The harm is truly terrible: a failure to focus on challenging priorities that will improve the product more and win more customers than all the other good suggestions, while enabling product quality and coherence that you mostly have now. Nearly all the suggestions are good (mostly). So, saying no judiciously is hard. Unless you can sell quality and vision. A coherent product with clear attractive, but not needlessly showy, visuals is how to get there.

So, to that end–I’ve made some suggestions. Maybe you should reject my suggestions.

I would suggest a fundamental priority: the visuals of your product are rudimentary while being admirably simple. But, more additions are burying options deeper in the settings panels. More features require settings in multiple places. All this complexity is now visible to everyone.

Your product is fundamentally designed for “authors”–maybe they don’t code a lot. Maybe they struggle with concepts (but your documentation is EXCELLENT). So, they figure it out. They make minor changes as they work with what they themselves have authored. Most of your users don’t mind a product that looks like a spreadsheet. They’ve used spreadsheets plenty. But, a lot of spreadsheets are much more about organizing information rather than doing elaborate calculations. That’s why this category is growing like crazy.

But, you leave all the author experience visible to collaborators. The product is hard to navigate.

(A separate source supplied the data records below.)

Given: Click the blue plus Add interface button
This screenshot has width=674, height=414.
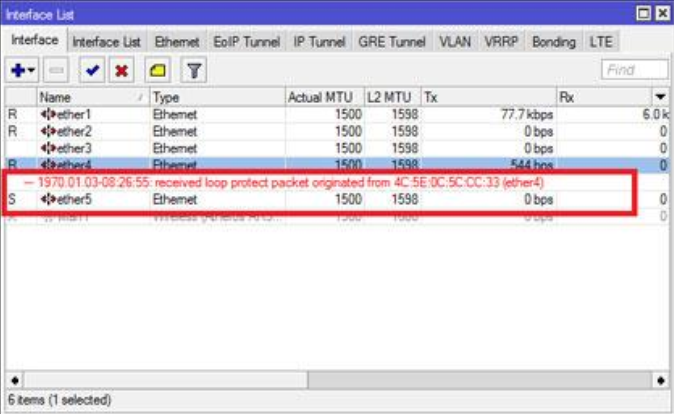Looking at the screenshot, I should click(17, 71).
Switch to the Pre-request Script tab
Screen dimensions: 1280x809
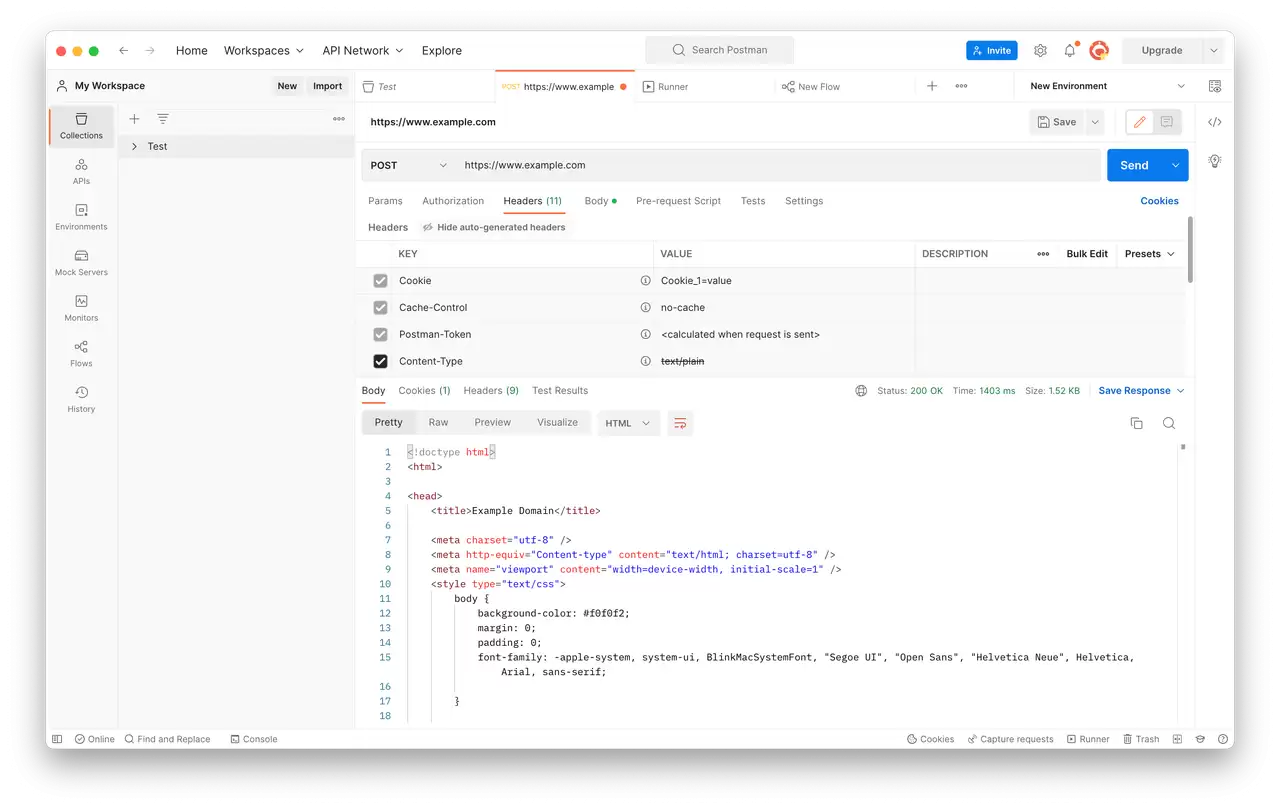coord(678,201)
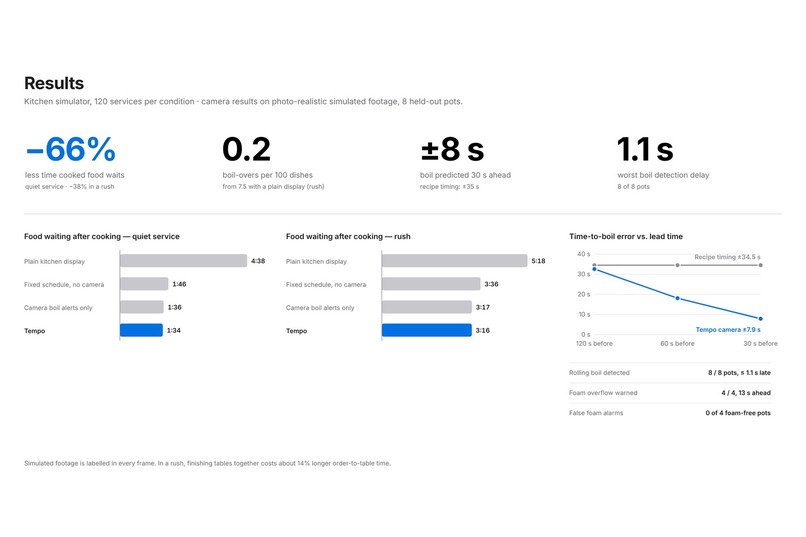
Task: Click the Time-to-boil error vs. lead time title
Action: point(626,236)
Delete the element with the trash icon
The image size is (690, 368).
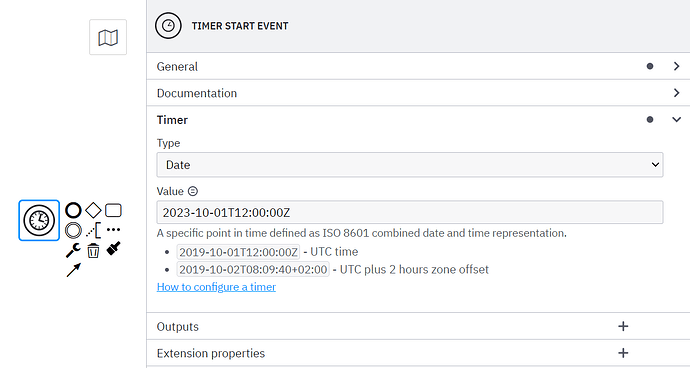93,250
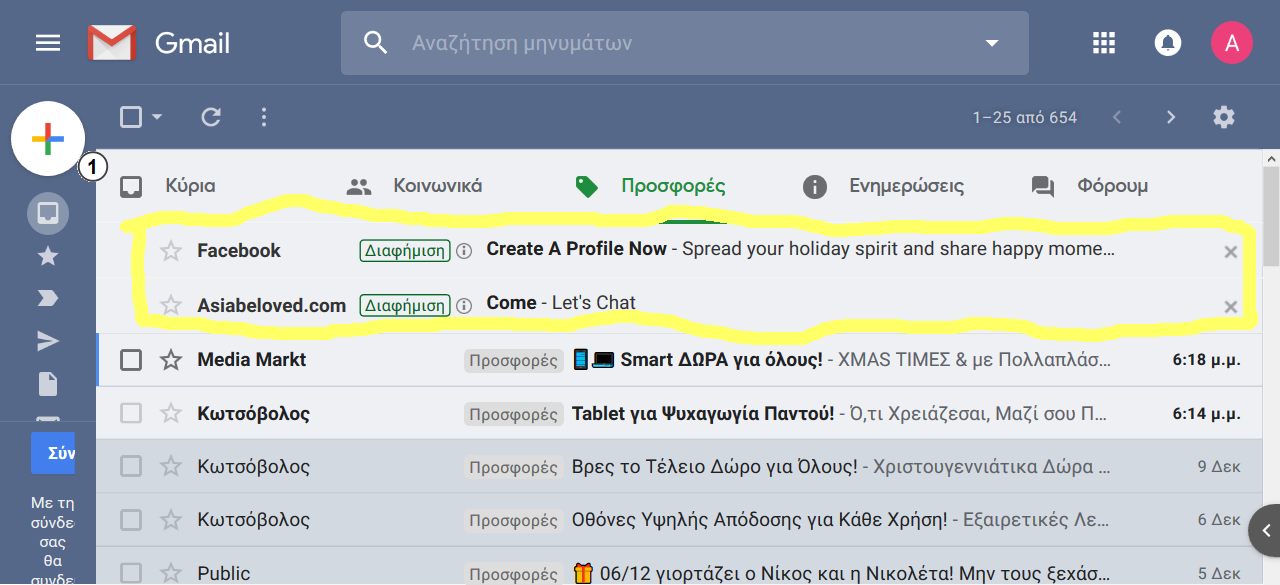Expand the side panel chevron at right edge
The height and width of the screenshot is (585, 1280).
(1266, 530)

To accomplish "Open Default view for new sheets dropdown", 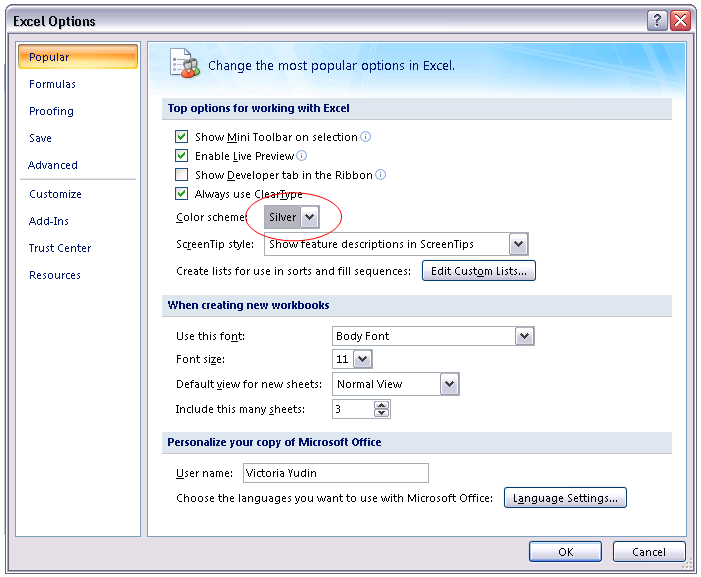I will pyautogui.click(x=449, y=384).
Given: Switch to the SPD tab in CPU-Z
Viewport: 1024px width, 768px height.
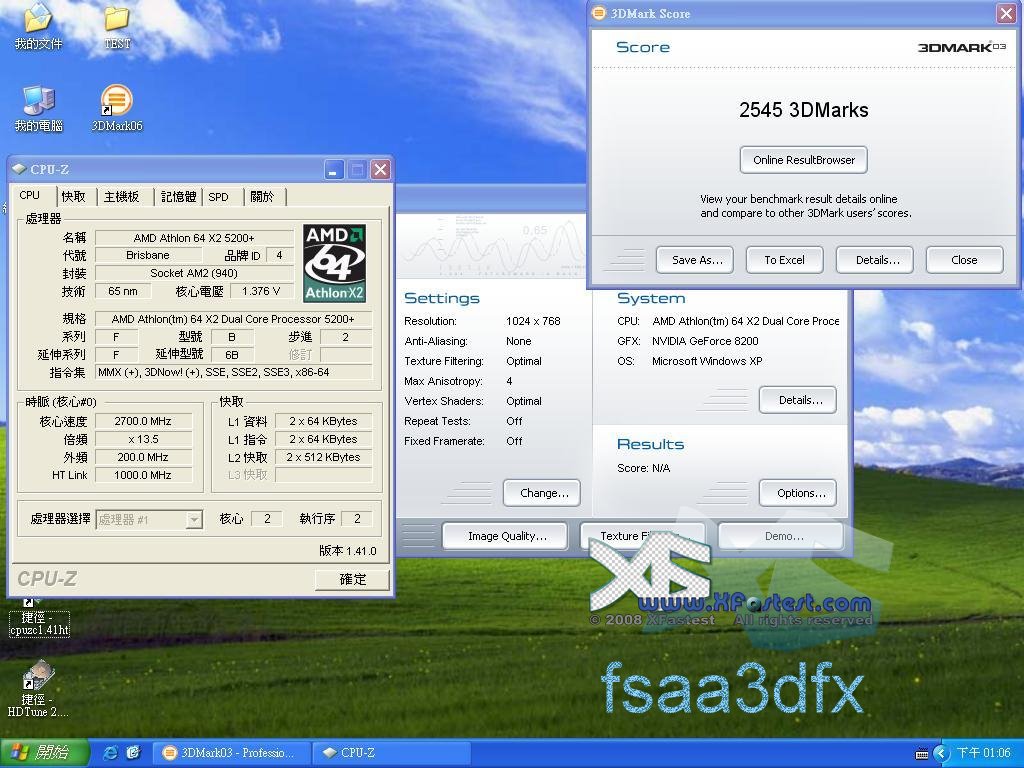Looking at the screenshot, I should (x=218, y=197).
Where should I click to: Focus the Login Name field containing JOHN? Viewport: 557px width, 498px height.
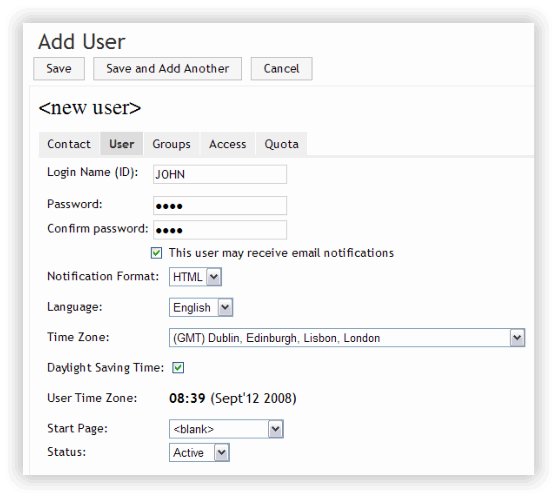click(220, 174)
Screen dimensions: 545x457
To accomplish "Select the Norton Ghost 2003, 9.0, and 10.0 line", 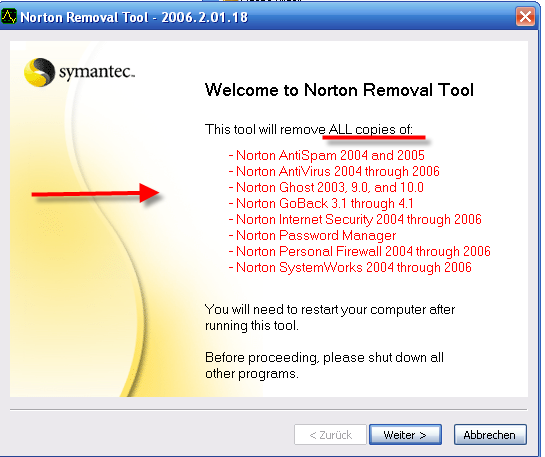I will click(326, 187).
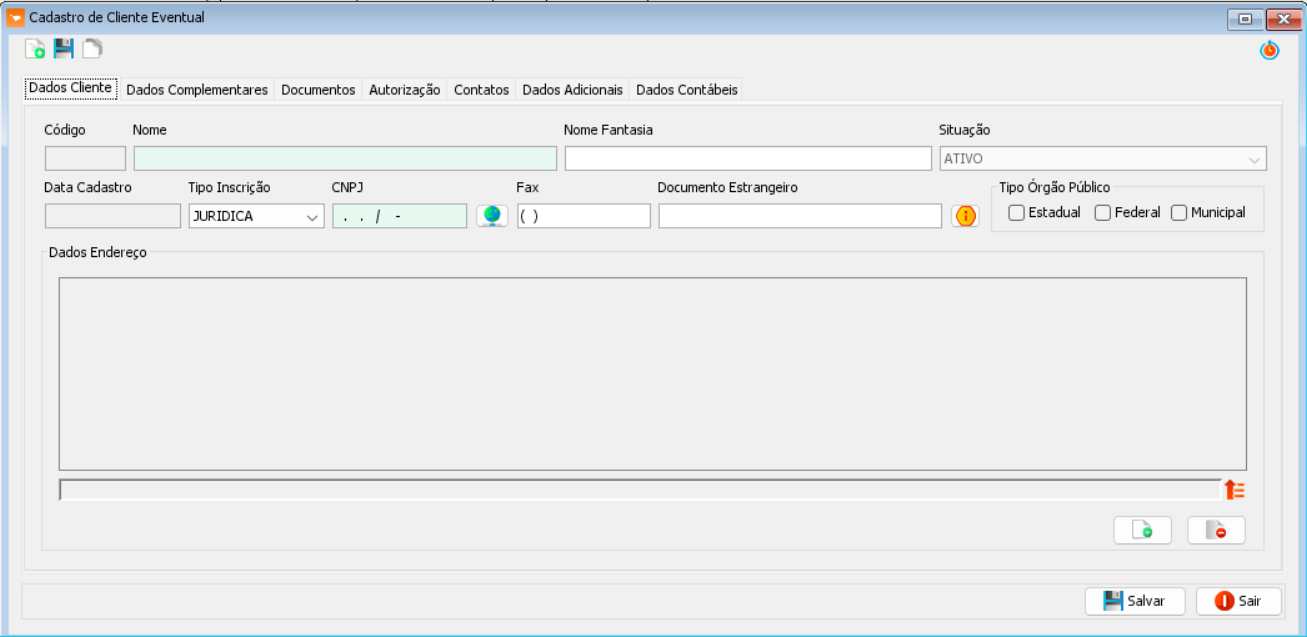Enable the Federal checkbox

[1103, 213]
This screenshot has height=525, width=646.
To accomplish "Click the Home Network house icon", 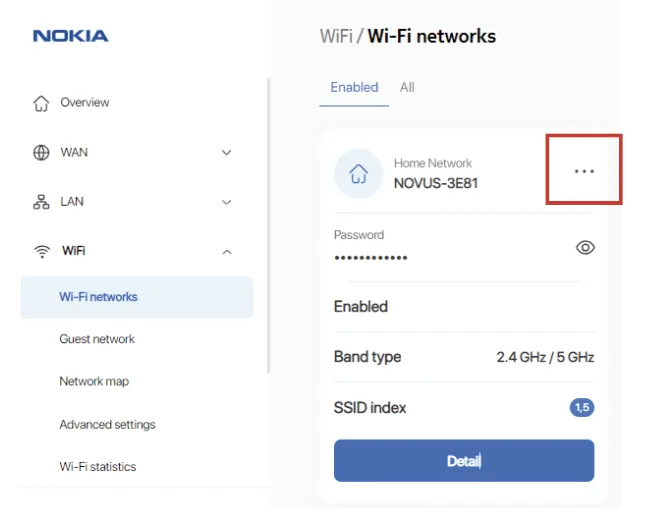I will coord(358,174).

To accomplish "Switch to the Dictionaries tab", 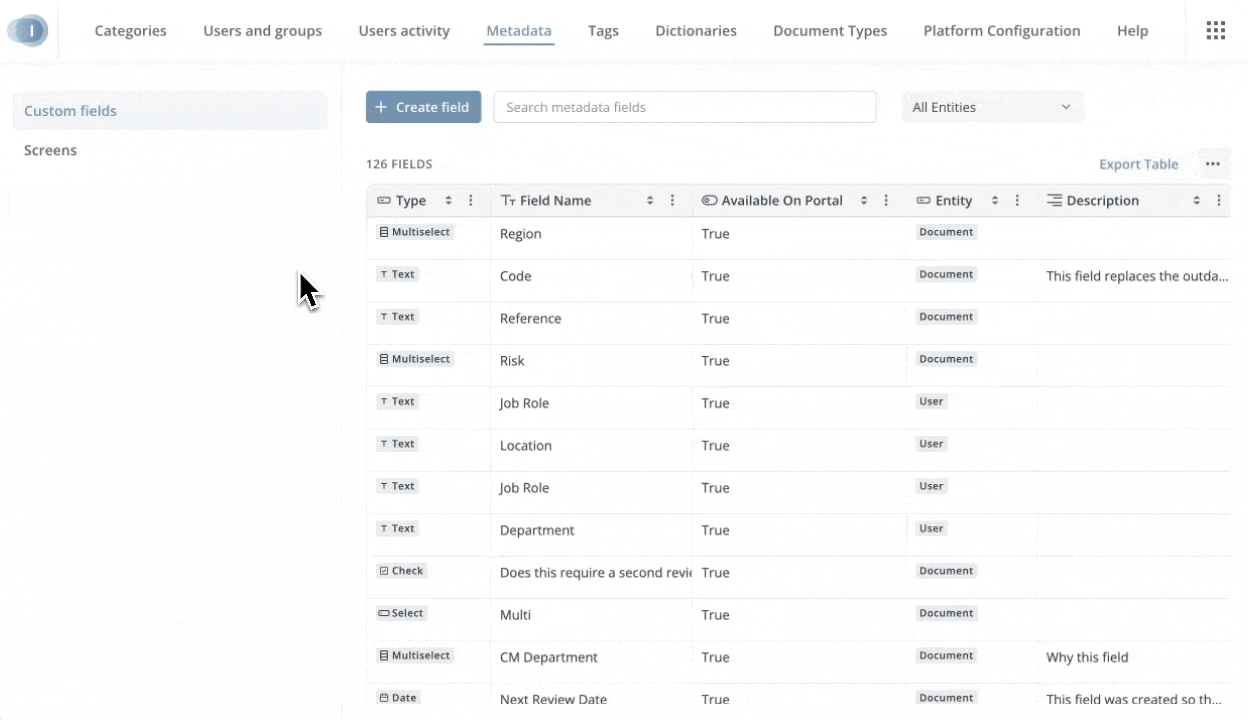I will tap(695, 31).
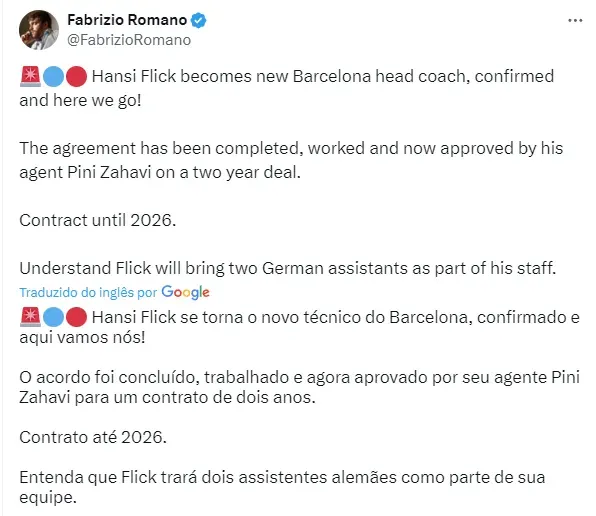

Sequential actions are hard to perform. There are no persistent buttons. You can’t even create a simple subtitle to give non-author collaborators some simple instructions. The sort control really doesn’t work without using one of or both of the filter “toolbar” or the right handle panel. If filtering is allowed in a view, then it can be visually easy.

For example, I have a test account where I can sign in as a non-Owner to see what happens. I block access to structure and to deleting rows. But, I still need the test user (collaborator) to be able to access pages. That means this user has to open the left panel. This means they can access Raw Data. Oops!~. Even if this user can’t modify the tables, why should he (in this case) be able to even see what’s at the bottom of the left hand panel? None of it should be allowed or is relevant. Only pages are relevant. The plus button to add widgets should be gone.

Now, my point here is to spend a lot more time on really thinking through your visual model. It is really quite good for authors who use what they have authored. But, too many interactions rely on access to the “author” UX. You should invest much, much more in thinking through how one interacts with a finished set of views (pages with widgets). How does navigation work? How do common capabilities present themselves in a simpler way: filters, sorting, navigating?

At a minimum, remove from the UI the doors to functionality that is not accessible for a collaborator. Move navigation from the left hand panel to the top (hopefully not a full-fledged toolbar). Reduce the clutter of pages that contain multiple widgets.



my non-owner collaborator can add things from Google Docs and files at arbitrary urls because they can add rows. Oops!

My non-owner collaborator can see code view. OK, it’s read-only, but really?

I am not sure I can really offer this to a non-technical user, even someone I completely trust not to do something (deliberately) harmful.

It’s simply too confusing. I’d be doing product support rather than helpfully working with someone.

Obviously your customers already do it and compared to say using spreadsheets in email or some crap in SAP or Sales Force this IS simpler. But, the experience could be a LOT better.

1 Like

Thank you for this thoughtful post, Lewis. Your comments have been very helpful and your enthusiasm for the product is music to my ears.

The idea to hide configuration and code menus from end-users is a great one that we’ve discussed internally. It’s definitely a priority, with its own nuances to make sure we address a wide variety of use cases. Similarly, I agree the time has come to simplify access rules! It’s personally my favorite feature and I, too, would like fewer steps and a simpler UI for it. That’s another priority. :slightly_smiling_face:

By the way, you can “View As” any user your document has been shared with, without logging into a separate account.

my non-owner collaborator can add things from Google Docs and files at arbitrary urls because they can add rows. Oops!

Are they able to do this if you deny them Create permission in access rules?

Let me know if you want another set of eyes on your access rules. I’d be happy to dig in with you on a call.

Hello :smiley:,
I don’t know if you’ve seen the news on Airtable.
I find the new UI pretty nice for managing fields and the Field Permissions.